ただし、これは思いのほか容易ではない。身だしなみを整えたり、寒い日や雨の日に外出することは億劫であり、ついついリビングに棲みついてしまう。しかし、それは失敗の始まりである。実際に、リビングを仕事場にしたままで継続できた人は少ない。それだけ家族にとってリビングは重要な場所なのだろう。

長時間労働

長時間労働の原因は人不足よりも、会社の社風や制度、評価方法に原因がある。残業している部下を過大評価する上司はまだまだ多い。要領がよく仕事の速い部下が定時に帰ろうとしたときに、他の社員を手伝わないことを「協調性がない」と評価してしまう上司もいるかもしれない。

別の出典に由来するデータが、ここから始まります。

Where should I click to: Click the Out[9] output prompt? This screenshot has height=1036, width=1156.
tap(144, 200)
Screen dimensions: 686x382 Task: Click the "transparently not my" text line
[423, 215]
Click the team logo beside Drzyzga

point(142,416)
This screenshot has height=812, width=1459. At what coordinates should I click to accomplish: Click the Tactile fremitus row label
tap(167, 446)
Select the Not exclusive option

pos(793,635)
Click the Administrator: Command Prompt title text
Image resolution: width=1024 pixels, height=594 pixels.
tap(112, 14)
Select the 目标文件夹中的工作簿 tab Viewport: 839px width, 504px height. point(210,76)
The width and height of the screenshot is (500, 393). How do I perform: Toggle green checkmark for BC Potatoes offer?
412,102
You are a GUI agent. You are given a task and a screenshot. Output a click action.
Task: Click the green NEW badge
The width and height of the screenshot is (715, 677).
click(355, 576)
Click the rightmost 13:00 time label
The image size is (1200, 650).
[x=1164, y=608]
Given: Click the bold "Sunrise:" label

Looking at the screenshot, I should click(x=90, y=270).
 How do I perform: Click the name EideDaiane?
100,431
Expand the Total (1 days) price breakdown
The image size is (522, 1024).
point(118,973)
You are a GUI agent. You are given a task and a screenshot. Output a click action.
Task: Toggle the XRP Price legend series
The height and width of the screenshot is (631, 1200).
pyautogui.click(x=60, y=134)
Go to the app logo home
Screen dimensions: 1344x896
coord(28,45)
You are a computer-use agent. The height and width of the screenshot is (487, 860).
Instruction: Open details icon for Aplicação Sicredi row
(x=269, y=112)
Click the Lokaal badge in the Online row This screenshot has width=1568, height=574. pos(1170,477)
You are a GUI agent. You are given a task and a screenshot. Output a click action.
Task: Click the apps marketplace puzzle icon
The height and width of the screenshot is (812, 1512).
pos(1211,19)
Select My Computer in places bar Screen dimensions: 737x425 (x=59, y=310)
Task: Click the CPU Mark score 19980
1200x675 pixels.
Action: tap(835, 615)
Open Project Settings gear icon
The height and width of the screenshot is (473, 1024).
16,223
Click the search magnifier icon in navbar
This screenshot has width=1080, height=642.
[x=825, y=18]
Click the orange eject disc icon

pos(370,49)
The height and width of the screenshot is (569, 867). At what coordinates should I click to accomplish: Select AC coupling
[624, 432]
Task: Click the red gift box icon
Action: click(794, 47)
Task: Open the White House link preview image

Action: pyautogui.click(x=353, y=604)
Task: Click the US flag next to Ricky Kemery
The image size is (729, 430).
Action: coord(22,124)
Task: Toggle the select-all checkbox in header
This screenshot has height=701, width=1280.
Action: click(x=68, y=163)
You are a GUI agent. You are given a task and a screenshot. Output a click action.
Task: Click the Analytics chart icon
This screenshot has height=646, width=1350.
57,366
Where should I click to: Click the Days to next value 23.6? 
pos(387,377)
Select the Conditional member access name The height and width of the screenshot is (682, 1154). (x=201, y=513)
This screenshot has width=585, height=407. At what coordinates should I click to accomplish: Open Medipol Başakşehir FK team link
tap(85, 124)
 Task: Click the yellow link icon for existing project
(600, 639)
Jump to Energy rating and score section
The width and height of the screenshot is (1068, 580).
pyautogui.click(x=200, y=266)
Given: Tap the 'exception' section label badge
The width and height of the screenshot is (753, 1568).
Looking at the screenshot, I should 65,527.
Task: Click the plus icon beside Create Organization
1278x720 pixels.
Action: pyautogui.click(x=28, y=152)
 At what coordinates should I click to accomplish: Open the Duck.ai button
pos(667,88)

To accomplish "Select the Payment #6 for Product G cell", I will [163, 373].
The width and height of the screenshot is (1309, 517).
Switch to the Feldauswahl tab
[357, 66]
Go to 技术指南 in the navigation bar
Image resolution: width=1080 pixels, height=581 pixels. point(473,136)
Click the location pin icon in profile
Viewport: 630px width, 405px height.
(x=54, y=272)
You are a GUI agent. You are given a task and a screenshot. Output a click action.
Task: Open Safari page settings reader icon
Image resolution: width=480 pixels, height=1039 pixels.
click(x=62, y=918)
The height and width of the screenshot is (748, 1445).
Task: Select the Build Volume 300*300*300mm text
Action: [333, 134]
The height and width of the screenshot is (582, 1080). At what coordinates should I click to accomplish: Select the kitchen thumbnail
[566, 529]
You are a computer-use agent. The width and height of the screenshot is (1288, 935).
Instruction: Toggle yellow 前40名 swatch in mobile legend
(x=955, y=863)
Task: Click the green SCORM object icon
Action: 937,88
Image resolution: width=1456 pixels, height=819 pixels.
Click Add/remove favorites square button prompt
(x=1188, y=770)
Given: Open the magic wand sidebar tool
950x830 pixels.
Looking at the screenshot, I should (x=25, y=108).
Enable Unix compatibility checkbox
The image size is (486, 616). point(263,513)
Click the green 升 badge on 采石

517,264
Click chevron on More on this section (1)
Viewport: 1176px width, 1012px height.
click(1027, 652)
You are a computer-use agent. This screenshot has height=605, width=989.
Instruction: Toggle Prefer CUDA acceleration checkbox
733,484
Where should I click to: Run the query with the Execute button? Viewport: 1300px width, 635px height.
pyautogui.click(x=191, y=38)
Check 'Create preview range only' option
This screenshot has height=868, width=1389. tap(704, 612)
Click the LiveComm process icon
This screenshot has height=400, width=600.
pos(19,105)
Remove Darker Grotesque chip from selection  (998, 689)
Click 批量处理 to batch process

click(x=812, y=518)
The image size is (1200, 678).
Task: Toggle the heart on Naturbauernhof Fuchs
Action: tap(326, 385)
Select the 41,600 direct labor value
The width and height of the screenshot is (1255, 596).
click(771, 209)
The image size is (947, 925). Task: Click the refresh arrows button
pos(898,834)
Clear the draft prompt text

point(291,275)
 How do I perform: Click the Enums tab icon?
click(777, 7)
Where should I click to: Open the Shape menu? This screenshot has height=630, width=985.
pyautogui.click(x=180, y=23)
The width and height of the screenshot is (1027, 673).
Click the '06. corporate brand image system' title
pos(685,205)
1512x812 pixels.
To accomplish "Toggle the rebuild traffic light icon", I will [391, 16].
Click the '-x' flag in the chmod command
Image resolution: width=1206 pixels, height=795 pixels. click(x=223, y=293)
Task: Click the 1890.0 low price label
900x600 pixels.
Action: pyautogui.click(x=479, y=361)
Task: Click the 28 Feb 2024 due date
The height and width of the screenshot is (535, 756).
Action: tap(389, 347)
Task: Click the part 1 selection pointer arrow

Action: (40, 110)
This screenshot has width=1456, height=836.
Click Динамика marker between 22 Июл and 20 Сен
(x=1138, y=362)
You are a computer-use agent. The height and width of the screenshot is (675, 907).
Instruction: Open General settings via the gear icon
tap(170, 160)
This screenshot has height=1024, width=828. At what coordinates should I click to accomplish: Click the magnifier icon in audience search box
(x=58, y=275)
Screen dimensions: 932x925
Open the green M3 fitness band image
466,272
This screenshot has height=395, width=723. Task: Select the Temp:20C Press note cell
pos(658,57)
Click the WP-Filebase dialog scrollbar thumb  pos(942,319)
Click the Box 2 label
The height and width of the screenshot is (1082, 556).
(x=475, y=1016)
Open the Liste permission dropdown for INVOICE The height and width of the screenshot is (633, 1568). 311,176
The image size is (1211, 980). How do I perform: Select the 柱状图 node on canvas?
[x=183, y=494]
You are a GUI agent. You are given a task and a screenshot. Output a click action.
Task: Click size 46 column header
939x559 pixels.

再就職した会社が長時間勤務を容認している場合、生産性の高い働き方に挑戦するか、社風に迎合して長時間労働をするのか、深く考える必要がある。

人脈

企業で働いているうちから、自分の会社以外に人脈を持つことが有効である。ハードワーク型の仕事人間で、残業の山を築いてきたタイプには社外人脈は少ないものだ。定年を意識し始めたら、社外人脈を求めることを勧めたい。

そのためには仕事を抱えすぎず、働く時間にも余裕を持てるような工夫をしてみてほしい。出張や取引先への訪問を増やすのもいい、趣味や習い事に積極的に挑戦するのもいいだろう。